The weird, wonderful world of Ween

By Sara Bir


Followers of Ween are a motley bunch. Stoners, nerds, scholars, Deadheads, frat guys and folks of otherwise indisputable normality have all wrapped their heads around the paradigm that makes Ween Ween and not just another goofy band.

For years I dismissed them as just that, an irreverent novelty act for college kids, those guys whose nonsensical video, "Push the Little Daisies" was on Beavis and Butt-Head. Who needed Ween?

Turns out I did. As far as I'm concerned, everyone needs at least a little Ween. The band, who have been together since 1984 and just released their ninth album proper, La Cucaracha have produced such a wide-ranging body of songs that even the squarest of the square can grow to love at least one of them.

It's easy to understand why the un-Weened public would be inclined not to take the band seriously. Song titles like "Flies on My Dick" and "Help Me Scrape the Mucus off My Brain" can bring to mind the notebook snickerings of bratty, white suburban middle-school kids. Pinched, affected vocals, the use of profanity and sly pop-culture references are not infrequent. You figure Ween can't be serious, but then you realize theyare. . . but they can't be . . . but they are . . . ad infinitum. Realization of this snake eating its own tail is the Eat Me/Drink Me ticket into Ween's wonderland, a rewarding and maddening place.

Perhaps the most vehement Ween fans are devoted to the band's early years. Mickey Melchiondo and Aaron Freeman—otherwise known as Dean Ween and Gene Ween—formed the band in New Hope, Penn., at age 14 and rode out the decade immersed in drugs and tape machines. Output of that era can be unlistenable to regular folks. When "Poop Ship Destroyer" appears on your iPod's shuffle, best skip the track or risk wrecking the mood of the party.

But dismiss later Ween at your own risk. Genre-hopping (they recorded an entire album with Nashville's best session musicians) and an unshakable '70s rock fixation do not overpower the reality that Gener and Deaner grew into powerful, mature songwriters. Even when derision, snark and snickers come in tidal waves, there's also an equal, omnipresent measure of sincerity, a vital element that rescues their best work from the kitsch sludge pile.

Take "Baby Bitch," from 1994's Chocolate and Cheese. A funny and acidic indictment of a vindictive ex-girlfriend ("Baby, baby, baby bitch / Fuck you, you stinky-ass ho"), it's also a moving and amazingly accurate evocation of post-breakup depression and self-loathing, an undeniably pretty ballad that thumbs its nose at every pretty ballad before and after it.
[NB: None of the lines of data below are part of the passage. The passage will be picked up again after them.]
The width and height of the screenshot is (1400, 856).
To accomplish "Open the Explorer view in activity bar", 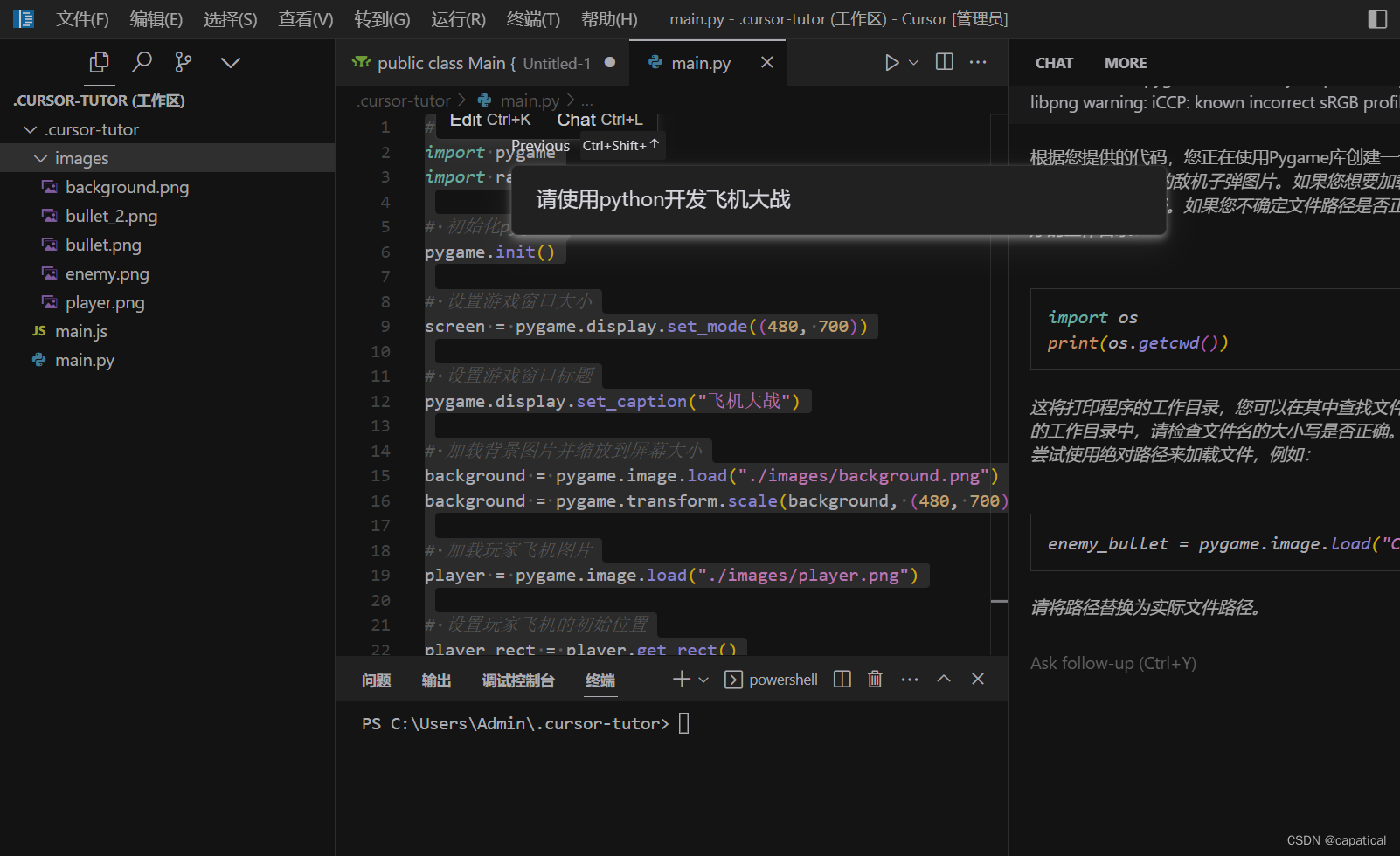I will tap(99, 62).
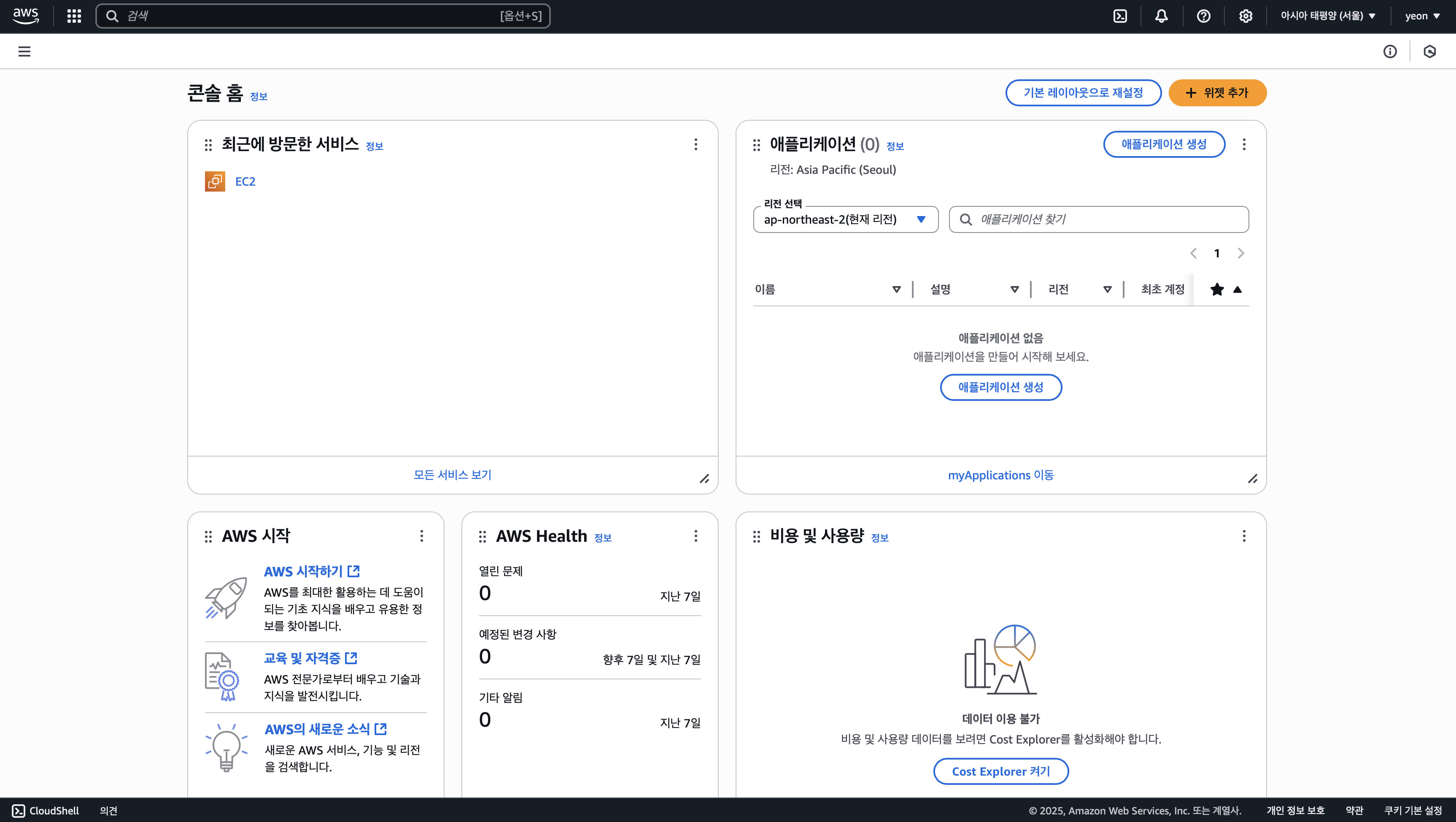
Task: Click the help question mark icon
Action: coord(1203,16)
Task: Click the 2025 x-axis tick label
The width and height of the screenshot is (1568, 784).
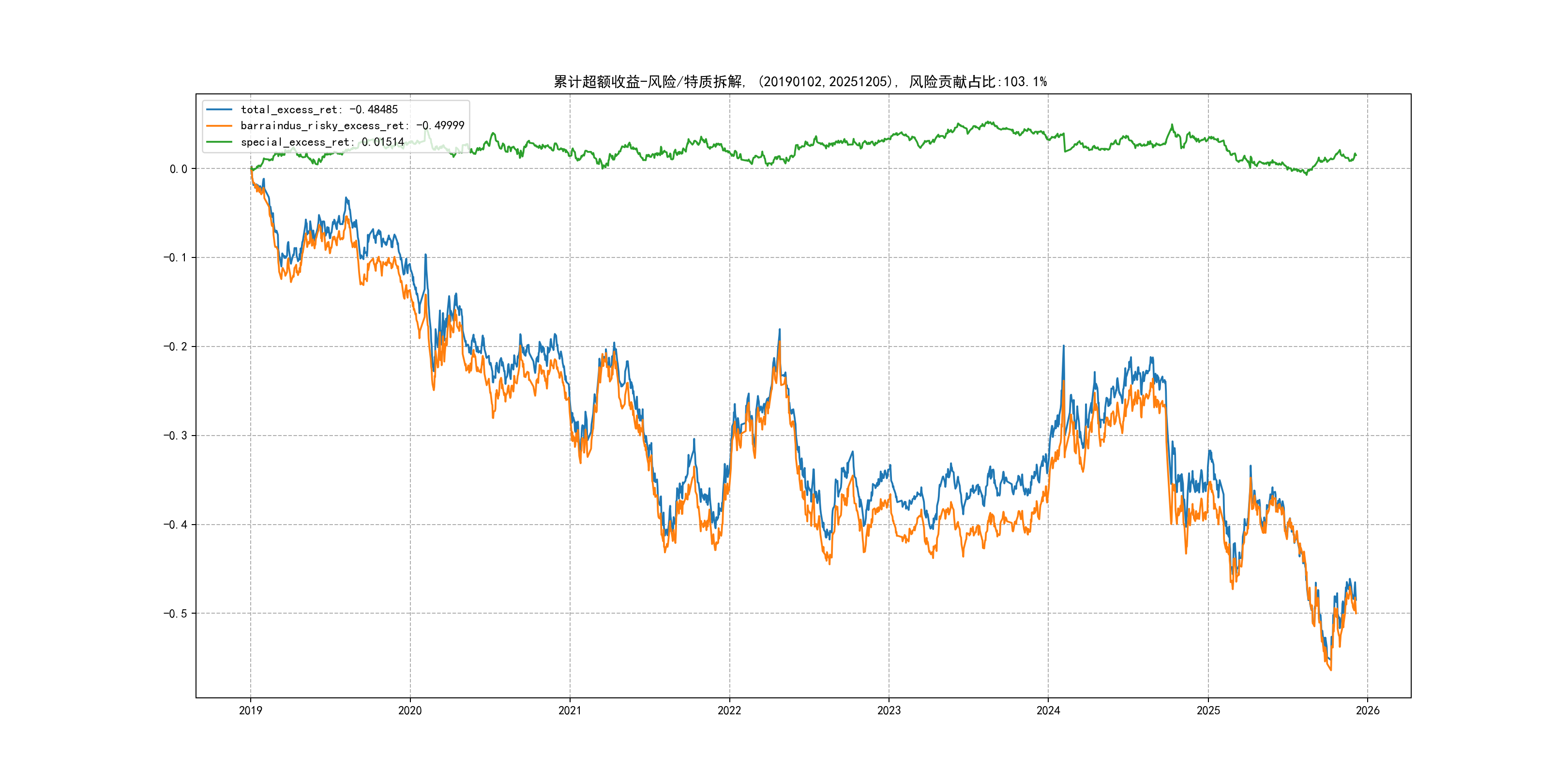Action: pyautogui.click(x=1208, y=710)
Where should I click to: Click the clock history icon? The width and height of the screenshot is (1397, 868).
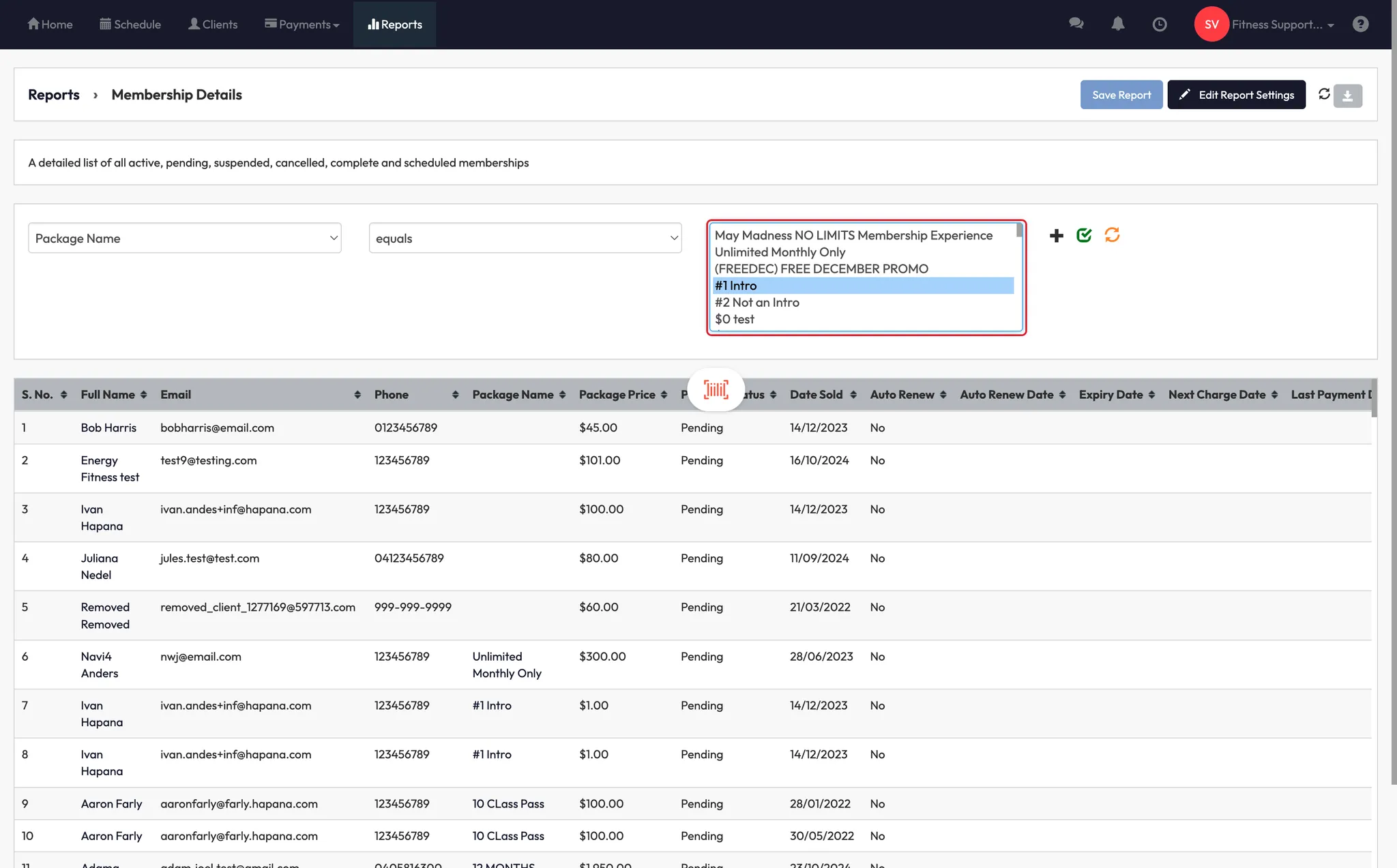[1159, 25]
Ween's songs hinge on either upending or paying tribute to musical and lyrical clichés; they're not poking fun so much as running amok for the hell of it. Topicality, the measure of a great parodist, is not part of Ween's game. They could give a crap, and while you can draw a direct line between many Ween songs and their inspiration ("Pandy Fackler" to Steely Dan; "Buenas Tardes Amigo" to Sergio Leone; "The Mollusk" to some whacked-out Christian prog-rock record for kids), they're not in the business of inserting humorous couplets into other artist's current Top 10 songs.

And a lot of their songs are pure Ween. Like the spooky "Spinal Meningitis (Got Me Down)", which would either be incredibly offensive and hurtful to a child inflicted with the disease, or oddly comforting. I mean, why not sing about how much it would suck to have spinal meningitis?

Besides, a fair amount of Ween songs have to do with their homeland, southeast Pennsylvania. There really is a "Joppa Road." "Pork Roll Egg and Cheese" is a sandwich featuring pork roll, a high-fat lunchmeat specialty of southern New Jersey. The easy-rocking sway of "Chocolate Town" perhaps recounts a bus ride down to Hershey.

Sadly, La Cucaracha is too unfocused and wanky to serve as a proper introduction to Ween, but everything it's not (uniformly awesome, for one) does remind us of the greatness Ween have reached, and hopefully will again. That they can initially come off as a joke band might be for the best; we get no huge Ween hype to spoil our fun, no bloated Ween bio-pics or overworked publicity photos of Gener and Deaner looking tortured and artistic. They can go on being totally serious about messed-up music, or as messed-up about totally serious music, for as long as they like.